» **ÉNONCÉ**
Rédigez la suite de l'article ci-dessous consacré aux femmes des quartiers périphériques de Cordoue, en enchaînant directement après sa dernière phrase.

» **TEXTE CITÉ**
Cordoue au-delà des cartes postales : quand les femmes des quartiers oubliés réinventent la ville

Mujer en un balcón sencillo, sosteniendo una cámara y mirando su barrio con calma al atardecer.

TL;DR

  • 🏙️ Cordoue se dévoile loin des cartes postales, dans ses quartiers populaires
  • 👩 Les femmes des périphéries portent la vie quotidienne et tissent le lien social
  • 🎬 Un documentaire et le C3A offrent une nouvelle façon de rencontrer la ville

Et si Cordoue ne se comprenait pas seulement depuis la Mezquita, mais aussi depuis ses quartiers oubliés ? À travers le regard de femmes anonymes, la ville révèle une autre vérité urbaine.

Saviez-vous que pour comprendre Cordoue, il faut parfois s’éloigner de la Mezquita et s’asseoir sur un banc de béton au pied d’une barre d’immeubles ?

» **EXTRAIT DE DONNÉES**

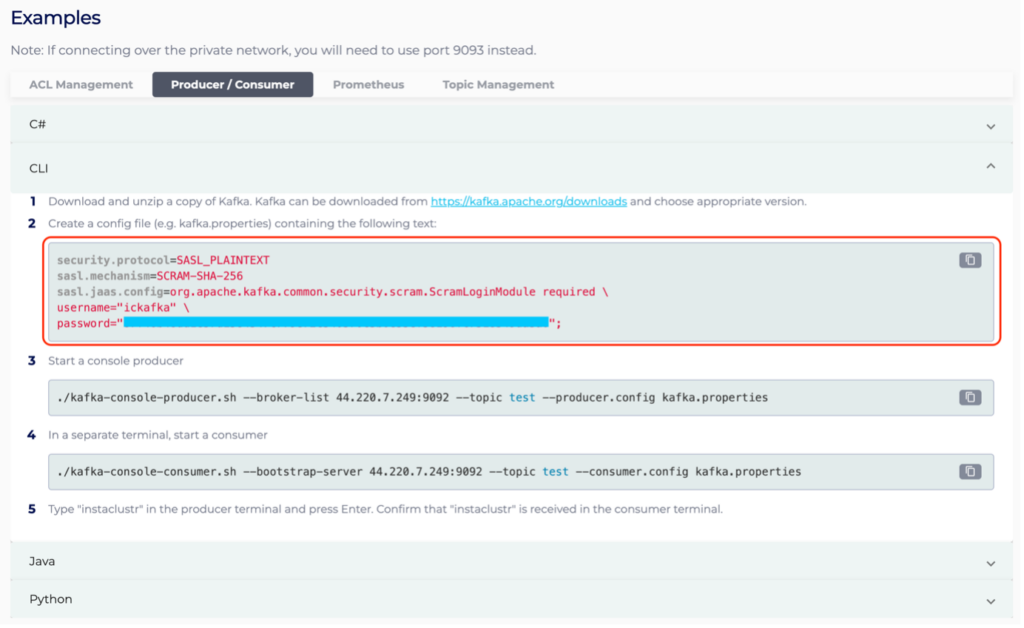Expand the C# example section
The width and height of the screenshot is (1024, 628).
512,126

» **RÉPONSE ATTENDUE**
Sous le soleil andalou, la ville se raconte aussi depuis ses marges, là où des femmes anonymes tiennent les quartiers oubliés à bout de bras. C’est ce que révèle le travail de l’architecte et réalisatrice Reyes Gallego, et c’est une clé précieuse pour qui veut visiter Cordoue autrement.

En sortant du centre historique, on découvre une Cordoue plus rugueuse, plus vraie, où l’urbanisme, le cinéma et la vie quotidienne s’entremêlent. C’est cette ville-là que j’ai envie de vous faire rencontrer.

« La ville n’existe vraiment que là où la vie quotidienne prend le dessus sur les plans. »

Quand le cinéma braque la lumière sur les quartiers oubliés

L’histoire commence à Cordoue, dans les années 2010, loin des patios fleuris de San Basilio. Sur les rues Torremolinos et San Martín de Porres, au nord de la ville, l’architecte Reyes Gallego participe au projet Ciudad Viva avec l’Agence de Logement et de Réhabilitation d’Andalousie (AVRA). Sur le papier, il s’agit de réhabiliter des immeubles fatigués. Sur le terrain, c’est une autre réalité qui apparaît.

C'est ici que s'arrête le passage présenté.